*Supplied records*:
__________________________________________________
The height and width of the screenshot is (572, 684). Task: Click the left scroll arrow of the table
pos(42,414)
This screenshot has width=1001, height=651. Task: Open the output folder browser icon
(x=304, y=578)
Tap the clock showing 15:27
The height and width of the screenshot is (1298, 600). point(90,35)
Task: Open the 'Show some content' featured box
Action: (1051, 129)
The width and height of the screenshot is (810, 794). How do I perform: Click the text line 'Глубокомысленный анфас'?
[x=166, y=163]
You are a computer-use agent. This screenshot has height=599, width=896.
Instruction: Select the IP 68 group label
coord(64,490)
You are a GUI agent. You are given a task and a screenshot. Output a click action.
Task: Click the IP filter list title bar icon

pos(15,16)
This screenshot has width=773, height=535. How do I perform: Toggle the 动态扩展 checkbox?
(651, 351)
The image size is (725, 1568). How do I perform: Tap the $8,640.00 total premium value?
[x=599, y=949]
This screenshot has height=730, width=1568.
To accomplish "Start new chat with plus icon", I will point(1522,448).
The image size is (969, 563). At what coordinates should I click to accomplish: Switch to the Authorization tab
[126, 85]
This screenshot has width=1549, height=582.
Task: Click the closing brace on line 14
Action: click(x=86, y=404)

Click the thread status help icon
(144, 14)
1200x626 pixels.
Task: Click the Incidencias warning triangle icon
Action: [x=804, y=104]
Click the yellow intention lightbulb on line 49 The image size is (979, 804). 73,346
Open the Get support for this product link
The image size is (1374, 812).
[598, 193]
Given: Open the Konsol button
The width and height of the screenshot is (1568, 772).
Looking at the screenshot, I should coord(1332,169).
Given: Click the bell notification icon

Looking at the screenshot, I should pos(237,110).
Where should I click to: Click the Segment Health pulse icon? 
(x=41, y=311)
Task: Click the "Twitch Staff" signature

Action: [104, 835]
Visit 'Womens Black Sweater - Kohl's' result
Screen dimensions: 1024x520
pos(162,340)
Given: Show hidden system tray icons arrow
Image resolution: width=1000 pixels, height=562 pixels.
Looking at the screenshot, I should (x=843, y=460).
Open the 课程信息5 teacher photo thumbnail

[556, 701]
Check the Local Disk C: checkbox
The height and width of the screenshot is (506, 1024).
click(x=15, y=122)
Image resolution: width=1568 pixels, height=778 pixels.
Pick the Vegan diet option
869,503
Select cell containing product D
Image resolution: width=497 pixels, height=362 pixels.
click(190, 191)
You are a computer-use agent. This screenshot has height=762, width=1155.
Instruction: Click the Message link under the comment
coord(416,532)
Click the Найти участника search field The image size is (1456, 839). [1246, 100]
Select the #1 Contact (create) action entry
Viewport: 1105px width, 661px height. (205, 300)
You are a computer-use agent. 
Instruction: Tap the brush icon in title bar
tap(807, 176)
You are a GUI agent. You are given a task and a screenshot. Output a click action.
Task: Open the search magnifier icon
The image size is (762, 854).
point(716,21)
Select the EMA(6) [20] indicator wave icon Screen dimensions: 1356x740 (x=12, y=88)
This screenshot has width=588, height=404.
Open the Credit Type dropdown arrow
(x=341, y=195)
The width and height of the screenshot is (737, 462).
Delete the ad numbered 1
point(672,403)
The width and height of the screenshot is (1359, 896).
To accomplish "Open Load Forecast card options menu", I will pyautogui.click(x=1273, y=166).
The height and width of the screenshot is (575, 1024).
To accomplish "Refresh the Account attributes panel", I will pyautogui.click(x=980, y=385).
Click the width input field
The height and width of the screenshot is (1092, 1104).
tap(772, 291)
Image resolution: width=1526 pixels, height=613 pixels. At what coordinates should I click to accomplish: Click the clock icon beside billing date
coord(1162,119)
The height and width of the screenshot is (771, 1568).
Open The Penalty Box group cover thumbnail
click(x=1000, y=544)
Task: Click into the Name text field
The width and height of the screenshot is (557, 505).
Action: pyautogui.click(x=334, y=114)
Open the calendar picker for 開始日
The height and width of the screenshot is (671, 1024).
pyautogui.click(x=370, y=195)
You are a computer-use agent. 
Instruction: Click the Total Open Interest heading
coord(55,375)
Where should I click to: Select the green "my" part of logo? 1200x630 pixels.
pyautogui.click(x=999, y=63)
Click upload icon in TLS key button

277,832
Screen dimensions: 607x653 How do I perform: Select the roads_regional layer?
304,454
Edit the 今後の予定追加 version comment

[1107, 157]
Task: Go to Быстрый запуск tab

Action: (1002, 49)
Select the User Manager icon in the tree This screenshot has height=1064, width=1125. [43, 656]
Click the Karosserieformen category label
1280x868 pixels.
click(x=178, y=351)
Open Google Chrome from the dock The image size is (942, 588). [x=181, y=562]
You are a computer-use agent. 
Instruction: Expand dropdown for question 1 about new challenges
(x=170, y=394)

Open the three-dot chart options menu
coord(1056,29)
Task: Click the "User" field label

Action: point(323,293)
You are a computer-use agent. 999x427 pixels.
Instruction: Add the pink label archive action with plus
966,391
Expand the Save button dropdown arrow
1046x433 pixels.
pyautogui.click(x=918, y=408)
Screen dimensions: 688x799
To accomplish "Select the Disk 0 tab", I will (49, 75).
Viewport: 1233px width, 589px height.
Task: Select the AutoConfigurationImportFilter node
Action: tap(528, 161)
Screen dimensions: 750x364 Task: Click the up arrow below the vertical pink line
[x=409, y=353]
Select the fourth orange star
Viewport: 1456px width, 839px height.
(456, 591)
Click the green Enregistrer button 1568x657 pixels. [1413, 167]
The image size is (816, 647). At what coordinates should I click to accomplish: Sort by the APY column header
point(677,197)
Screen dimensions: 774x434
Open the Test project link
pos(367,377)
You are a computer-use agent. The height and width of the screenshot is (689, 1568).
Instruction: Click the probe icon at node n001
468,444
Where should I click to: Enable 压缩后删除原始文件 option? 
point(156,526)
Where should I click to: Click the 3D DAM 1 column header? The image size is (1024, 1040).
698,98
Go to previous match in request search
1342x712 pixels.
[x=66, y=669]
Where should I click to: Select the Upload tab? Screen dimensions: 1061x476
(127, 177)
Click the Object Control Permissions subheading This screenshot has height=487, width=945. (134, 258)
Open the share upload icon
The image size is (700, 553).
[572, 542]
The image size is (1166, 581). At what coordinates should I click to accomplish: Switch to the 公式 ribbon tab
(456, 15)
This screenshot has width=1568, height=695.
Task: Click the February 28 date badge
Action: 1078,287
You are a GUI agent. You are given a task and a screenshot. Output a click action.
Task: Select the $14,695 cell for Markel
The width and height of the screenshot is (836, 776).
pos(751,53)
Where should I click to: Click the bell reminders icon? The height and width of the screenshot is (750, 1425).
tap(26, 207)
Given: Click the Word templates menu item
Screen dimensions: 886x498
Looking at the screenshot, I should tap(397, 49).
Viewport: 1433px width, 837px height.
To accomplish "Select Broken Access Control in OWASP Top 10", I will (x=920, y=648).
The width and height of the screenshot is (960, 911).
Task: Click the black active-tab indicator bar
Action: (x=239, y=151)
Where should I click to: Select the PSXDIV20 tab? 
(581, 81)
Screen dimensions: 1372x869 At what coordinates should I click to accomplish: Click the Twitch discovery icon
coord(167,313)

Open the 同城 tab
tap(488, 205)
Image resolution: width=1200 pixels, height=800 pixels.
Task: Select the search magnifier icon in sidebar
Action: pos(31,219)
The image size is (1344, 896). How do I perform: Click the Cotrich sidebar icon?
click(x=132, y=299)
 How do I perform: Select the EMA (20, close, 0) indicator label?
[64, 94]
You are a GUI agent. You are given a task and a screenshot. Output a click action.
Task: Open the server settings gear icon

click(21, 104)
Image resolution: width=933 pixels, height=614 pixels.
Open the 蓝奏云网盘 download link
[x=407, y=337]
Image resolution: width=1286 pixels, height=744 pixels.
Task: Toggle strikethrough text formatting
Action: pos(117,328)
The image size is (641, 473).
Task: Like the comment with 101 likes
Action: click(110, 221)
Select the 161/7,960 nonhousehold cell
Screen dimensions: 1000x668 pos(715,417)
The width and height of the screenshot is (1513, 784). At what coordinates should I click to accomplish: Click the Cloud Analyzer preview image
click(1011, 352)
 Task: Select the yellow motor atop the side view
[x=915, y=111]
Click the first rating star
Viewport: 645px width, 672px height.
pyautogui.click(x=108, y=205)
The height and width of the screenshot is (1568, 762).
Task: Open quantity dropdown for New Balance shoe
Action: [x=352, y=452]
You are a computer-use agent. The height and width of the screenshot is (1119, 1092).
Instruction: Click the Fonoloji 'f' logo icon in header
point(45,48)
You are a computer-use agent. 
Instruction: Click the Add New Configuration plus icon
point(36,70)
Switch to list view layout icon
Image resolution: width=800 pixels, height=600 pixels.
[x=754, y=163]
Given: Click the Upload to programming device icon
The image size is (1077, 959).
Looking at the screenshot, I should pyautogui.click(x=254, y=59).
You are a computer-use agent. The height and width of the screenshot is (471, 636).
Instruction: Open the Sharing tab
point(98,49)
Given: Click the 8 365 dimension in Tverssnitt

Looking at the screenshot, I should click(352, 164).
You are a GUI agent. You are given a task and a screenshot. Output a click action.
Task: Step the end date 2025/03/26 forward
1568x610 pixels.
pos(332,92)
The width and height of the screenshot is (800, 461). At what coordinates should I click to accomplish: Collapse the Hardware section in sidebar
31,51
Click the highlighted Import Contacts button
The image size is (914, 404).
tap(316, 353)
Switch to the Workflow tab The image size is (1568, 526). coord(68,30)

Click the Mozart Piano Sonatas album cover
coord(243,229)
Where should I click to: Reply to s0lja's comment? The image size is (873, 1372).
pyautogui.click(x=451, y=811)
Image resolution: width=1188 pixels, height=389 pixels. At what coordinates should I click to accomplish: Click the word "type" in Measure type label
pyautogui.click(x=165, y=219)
__________________________________________________
*About this task*:
Out of the data above, give again only the lines starting at the one holding "Given: Click the bell notification icon" and ending at the one holding "Given: Show hidden system tray icons arrow", unchanged.

*Result of this exercise*:
Given: Click the bell notification icon

Looking at the screenshot, I should pos(237,110).
Where should I click to: Click the Segment Health pulse icon? 
(x=41, y=311)
Task: Click the "Twitch Staff" signature

Action: [104, 835]
Visit 'Womens Black Sweater - Kohl's' result
Screen dimensions: 1024x520
pos(162,340)
Given: Show hidden system tray icons arrow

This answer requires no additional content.